Dizer NÃO à Obesidade!

Mundo rural e os BIORESÍDUOS, o caminho da sustentabilidade

Voz à Saúde

2018-05-19 às 06h00

Marta Alves

Obesidade. Provavelmente, estamos a falar de uma das doenças simultaneamente mais prevalentes e mais negligenciadas.
Serve o Dia Nacional da Luta Contra a Obesidade para chamar a atenção para este problema grave de saúde pública, em crescimento exponencial a nível mundial. Em Portugal, estima-se que cerca de um quarto da população já seja obesa e que cerca de um terço da população apresente pré-obesidade. Segundo um estudo recente na nossa população, a dimensão deste problema parece maior entre mulheres, idosos e em indivíduos com menos escolaridade.

Obesidade define-se por um índice de massa corporal (IMC) superior a 30Kg/m2. Um peso normal corresponde a um valor entre 18 e 25Kg/m2. A pessoa com IMC entre 25 e 30 apresenta excesso de peso (pré-obesidade). Pode calcular de forma simples o seu IMC, dividindo o seu peso(Kg) pela sua altura (m) e, dividindo este resultado, novamente pela sua altura (m). A que categoria pertence?
A Obesidade é uma doença que resulta, na esmagadora maioria dos casos, da combinação de hábitos de vida não saudáveis, tais como a excessiva ingestão de alimentos (relativamente às necessidades individuais) e o consumo de alimentos mais calóricos (habitual- mente nutricionalmente empobrecidos) e da inexistência de uma prática regular de atividade física. Assim se obtém um organismo com peso excessivo, um organismo inflamado, e por isso doente, que se torna altamente predisposto para o desenvolvimento de outras doenças.

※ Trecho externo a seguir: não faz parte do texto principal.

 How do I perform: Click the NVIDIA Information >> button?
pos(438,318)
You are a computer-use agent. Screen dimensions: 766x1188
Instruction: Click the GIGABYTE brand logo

A distribuição da gordura corporal é igualmente importante, pois é principalmente preocupante e mais prejudicial a deposição de gordura na região abdominal. E por isso se medem barrigas! O perímetro da cintura, quando aumentado, associa-se a um risco aumentado de doenças como a Diabetes, a Hipertensão, o aumento dos níveis de Colesterol e Triglicerídeos, a Apneia do Sono, as Doenças Cardiovasculares (Enfarte, AVC), os problemas osteoarticulares e alguns tipos de Cancro, tais como o cancro da mama, da próstata, do intestino e da pele.
Perder peso, na maioria das pessoas motivadas, não é difícil mas este processo implica a consciencialização de que mudar hábitos é fulcral para mudar o corpo e será necessário manter esses bons hábitos, para que a perda de peso se mantenha a longo prazo. É fundamental fazer adaptações alimentares que devem ser discutidas com profissionais de saúde (médicos e nutricionistas) e, sempre que possível, associar estas alterações alimentares à prática rotineira de atividade física (mínimo de 150 minutos por semana, repartidos ao longo da mesma, evitando estar mais de dois dias sem atividade). Esta ajudará, aumentando o metabolismo basal (gasto energético em repouso), favorecendo o aumento da massa muscular e a perda de massa gorda. Além disso, ajuda a melhorar o humor e a dormir melhor.

Qualquer perda de peso valerá a pena e estudos mostram que perdas de peso entre 5 e 10% impactam positivamente vários aspetos da saúde!
Atualmente, dispomos de vários medicamentos com diferentes formas de atuação já aprovados para o tratamento da obesidade e que auxiliam neste processo de perda ponderal. Em alguns casos, também pode ser ponderada a realização de cirurgia bariátrica (banda gástrica, sleeve gástrico, bypass gástrico).
Para finalizar, frisar que a obesidade é já uma doença e estamos sempre a tempo de intervir! Deve preocupar e ser encarada com seriedade desde a infância, pois precipita o surgimento de outras doenças que roubam qualidade e quantidade (anos) de vida! E melhorar hábitos de vida está ao alcance de todos.
Portanto, ambição! Sejam mais saudáveis, sejam mais felizes!?